___ PASSAGE TO READ ___

A note on folded back antennae.  I have a 3 element SteppIR with the 30/40 kit. 
 The antenna is mounted at about 67 feet above the ground.  I have compared the 
folded antenna at 67 feet to a full sized inverted V at 40 feet and find 
it noticeably stronger.  Even though it is only a dipole which is a little more 
than half length it is noticeably bi-directive with deep nulls off the element 
ends.  It is quite effective as a DX antenna and I believe the SteppIR claim 
that it is only one or two dB down from a full sized rotatable dipole.  Of 
course, its improved performance over the inverted V is mostly because of the 
elevation difference, but I would not hesitate to fold the ends of a dipole if 
restricted by lot size or other physical restraints.

___

SET TASKS →
- A) Please rewrite the paragraph of the antenna note that begins "A note on folded back antennae" as a short bulleted list, keeping its main facts.
- B) In the antenna note, how high above the ground is the SteppIR mounted?
- C) Carry the antenna note forward from its last sentence.

___ RECORD EXTRACTS ___

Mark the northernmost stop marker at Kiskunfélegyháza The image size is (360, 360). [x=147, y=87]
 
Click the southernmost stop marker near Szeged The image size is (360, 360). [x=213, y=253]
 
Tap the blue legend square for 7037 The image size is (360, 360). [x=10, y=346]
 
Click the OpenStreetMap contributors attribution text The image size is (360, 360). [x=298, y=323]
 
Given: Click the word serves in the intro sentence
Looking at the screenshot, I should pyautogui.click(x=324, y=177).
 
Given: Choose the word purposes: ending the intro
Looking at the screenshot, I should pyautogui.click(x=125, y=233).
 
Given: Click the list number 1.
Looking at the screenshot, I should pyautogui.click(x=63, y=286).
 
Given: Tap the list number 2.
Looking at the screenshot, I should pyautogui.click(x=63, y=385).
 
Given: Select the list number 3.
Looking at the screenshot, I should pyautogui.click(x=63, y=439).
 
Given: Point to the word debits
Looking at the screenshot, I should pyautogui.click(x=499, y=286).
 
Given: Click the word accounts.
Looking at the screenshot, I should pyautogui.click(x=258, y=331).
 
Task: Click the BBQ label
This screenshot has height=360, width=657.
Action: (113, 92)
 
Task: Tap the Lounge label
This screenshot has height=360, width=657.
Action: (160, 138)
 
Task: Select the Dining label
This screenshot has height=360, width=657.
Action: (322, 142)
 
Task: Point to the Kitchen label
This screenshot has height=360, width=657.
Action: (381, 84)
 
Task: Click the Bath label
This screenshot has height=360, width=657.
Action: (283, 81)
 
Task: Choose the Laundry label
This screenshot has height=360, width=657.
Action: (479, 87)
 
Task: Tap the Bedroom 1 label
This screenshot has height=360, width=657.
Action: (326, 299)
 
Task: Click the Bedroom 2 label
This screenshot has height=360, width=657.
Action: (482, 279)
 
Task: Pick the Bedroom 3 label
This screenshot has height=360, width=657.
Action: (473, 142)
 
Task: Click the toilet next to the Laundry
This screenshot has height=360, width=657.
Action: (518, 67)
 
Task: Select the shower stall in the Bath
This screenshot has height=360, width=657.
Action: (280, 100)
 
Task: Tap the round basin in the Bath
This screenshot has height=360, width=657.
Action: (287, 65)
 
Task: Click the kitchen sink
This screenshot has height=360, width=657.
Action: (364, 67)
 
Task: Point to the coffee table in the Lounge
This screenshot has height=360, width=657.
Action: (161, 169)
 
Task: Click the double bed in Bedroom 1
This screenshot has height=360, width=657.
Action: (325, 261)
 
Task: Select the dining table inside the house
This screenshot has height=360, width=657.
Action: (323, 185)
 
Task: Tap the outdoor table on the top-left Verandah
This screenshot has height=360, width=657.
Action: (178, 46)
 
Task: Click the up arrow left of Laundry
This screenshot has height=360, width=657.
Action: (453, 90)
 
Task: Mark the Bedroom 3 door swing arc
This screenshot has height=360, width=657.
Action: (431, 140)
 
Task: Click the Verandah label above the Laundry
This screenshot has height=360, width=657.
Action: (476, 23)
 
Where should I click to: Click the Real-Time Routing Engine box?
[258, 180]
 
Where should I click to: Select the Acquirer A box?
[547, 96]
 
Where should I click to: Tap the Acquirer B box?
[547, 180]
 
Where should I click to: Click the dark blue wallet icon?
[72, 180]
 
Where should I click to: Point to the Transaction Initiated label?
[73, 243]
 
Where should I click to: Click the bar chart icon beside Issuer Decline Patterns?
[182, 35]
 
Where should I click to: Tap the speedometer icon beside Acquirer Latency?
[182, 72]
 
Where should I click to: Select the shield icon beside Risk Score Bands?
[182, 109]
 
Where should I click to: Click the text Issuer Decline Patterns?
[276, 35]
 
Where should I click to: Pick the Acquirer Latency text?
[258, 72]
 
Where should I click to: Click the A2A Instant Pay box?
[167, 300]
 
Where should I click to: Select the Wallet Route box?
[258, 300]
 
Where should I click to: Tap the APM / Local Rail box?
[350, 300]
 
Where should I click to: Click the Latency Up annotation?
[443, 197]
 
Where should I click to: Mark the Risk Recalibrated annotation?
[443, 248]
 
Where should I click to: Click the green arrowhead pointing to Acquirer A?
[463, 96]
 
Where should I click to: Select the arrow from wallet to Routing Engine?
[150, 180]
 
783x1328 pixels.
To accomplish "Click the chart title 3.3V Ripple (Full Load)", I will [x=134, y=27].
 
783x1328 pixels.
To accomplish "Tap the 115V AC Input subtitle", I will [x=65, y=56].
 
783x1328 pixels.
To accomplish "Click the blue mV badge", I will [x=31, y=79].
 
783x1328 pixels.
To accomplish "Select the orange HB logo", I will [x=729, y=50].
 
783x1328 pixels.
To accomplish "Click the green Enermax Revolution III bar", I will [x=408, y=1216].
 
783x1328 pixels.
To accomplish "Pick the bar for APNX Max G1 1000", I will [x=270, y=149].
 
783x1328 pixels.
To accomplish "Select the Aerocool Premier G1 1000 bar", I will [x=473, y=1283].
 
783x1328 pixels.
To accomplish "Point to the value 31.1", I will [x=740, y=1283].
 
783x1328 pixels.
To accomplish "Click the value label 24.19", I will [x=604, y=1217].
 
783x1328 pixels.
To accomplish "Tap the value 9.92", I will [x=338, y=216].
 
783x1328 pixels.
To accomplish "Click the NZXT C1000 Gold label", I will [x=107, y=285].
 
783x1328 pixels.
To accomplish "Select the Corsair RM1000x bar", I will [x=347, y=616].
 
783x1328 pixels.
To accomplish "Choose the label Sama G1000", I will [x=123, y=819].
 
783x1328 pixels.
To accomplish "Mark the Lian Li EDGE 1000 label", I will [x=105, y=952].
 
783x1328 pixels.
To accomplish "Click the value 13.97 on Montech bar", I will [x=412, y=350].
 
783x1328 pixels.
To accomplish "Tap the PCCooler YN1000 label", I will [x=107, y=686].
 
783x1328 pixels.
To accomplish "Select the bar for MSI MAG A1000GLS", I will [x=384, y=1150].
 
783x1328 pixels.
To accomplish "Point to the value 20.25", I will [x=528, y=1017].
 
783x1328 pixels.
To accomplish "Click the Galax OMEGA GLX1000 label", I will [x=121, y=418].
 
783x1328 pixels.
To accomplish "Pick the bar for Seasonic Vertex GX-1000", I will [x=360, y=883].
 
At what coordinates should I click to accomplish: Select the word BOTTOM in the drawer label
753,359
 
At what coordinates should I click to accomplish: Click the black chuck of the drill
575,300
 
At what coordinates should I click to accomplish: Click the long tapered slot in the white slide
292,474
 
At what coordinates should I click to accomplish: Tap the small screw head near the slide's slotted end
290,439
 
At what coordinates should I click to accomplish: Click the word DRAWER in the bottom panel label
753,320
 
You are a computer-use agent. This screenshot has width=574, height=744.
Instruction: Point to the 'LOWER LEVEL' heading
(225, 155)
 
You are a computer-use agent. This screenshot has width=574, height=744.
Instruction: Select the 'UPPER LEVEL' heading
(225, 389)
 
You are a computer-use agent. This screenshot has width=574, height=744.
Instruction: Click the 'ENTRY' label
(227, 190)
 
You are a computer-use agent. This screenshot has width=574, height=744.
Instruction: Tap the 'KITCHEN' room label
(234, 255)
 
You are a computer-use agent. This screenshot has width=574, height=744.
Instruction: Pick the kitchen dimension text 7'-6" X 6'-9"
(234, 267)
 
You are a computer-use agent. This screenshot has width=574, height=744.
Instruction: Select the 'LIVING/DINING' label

___

SOLVED TASKS →
- A)
- A 3-element SteppIR with the 30/40 kit is mounted about 67 feet above the ground.
- The folded antenna at 67 feet is noticeably stronger than a full-sized inverted V at 40 feet.
- Although it is only a dipole a little over half length, it is noticeably bi-directive, with deep nulls off the element ends.
- It is quite effective for DX, and the writer believes the SteppIR claim that it is only one or two dB down from a full-sized rotatable dipole.
- Its advantage over the inverted V comes mostly from the difference in height, but the writer would readily fold the ends of a dipole if limited by lot size or other physical restraints.

- B) About 67 feet.

- C)
Willis 'Cookie' Cooke 
K5EWJ & Trustee N5BPS, USS Cavalla, USS Stewart


----- Original Message -----
From: Don Wilhelm <[email protected]>
To: Niel Skousen <[email protected]>
Cc: Elecraft Reflector <[email protected]>; [email protected]
Sent: Monday, June 18, 2012 6:18 AM
Subject: Re: [Elecraft] Antenna Question

Neil,

When you see an antenna element folded back on itself like that, think 
"linear loading" (look it up in the ARRL Handbook or similar).  There is 
no "magic", but it is one way of shortening an antenna.  It is not as 
efficient as a full length antenna, but is more efficient than using 
loading coils.  Everything is relative.
If you have the space to put up full size half wave dipole antennas, 
that is the way to go.  If you need shortened antennas for the lower 
bands, linear loading is one way to achieve resonance with shortened length.

73,
Don W3FPR

On 6/17/2012 11:26 PM, Niel Skousen wrote:
> I'm pretty sure I've seen this antenna on the net, but don't recall the name 
> nor have I been able to find a link to a description / design data.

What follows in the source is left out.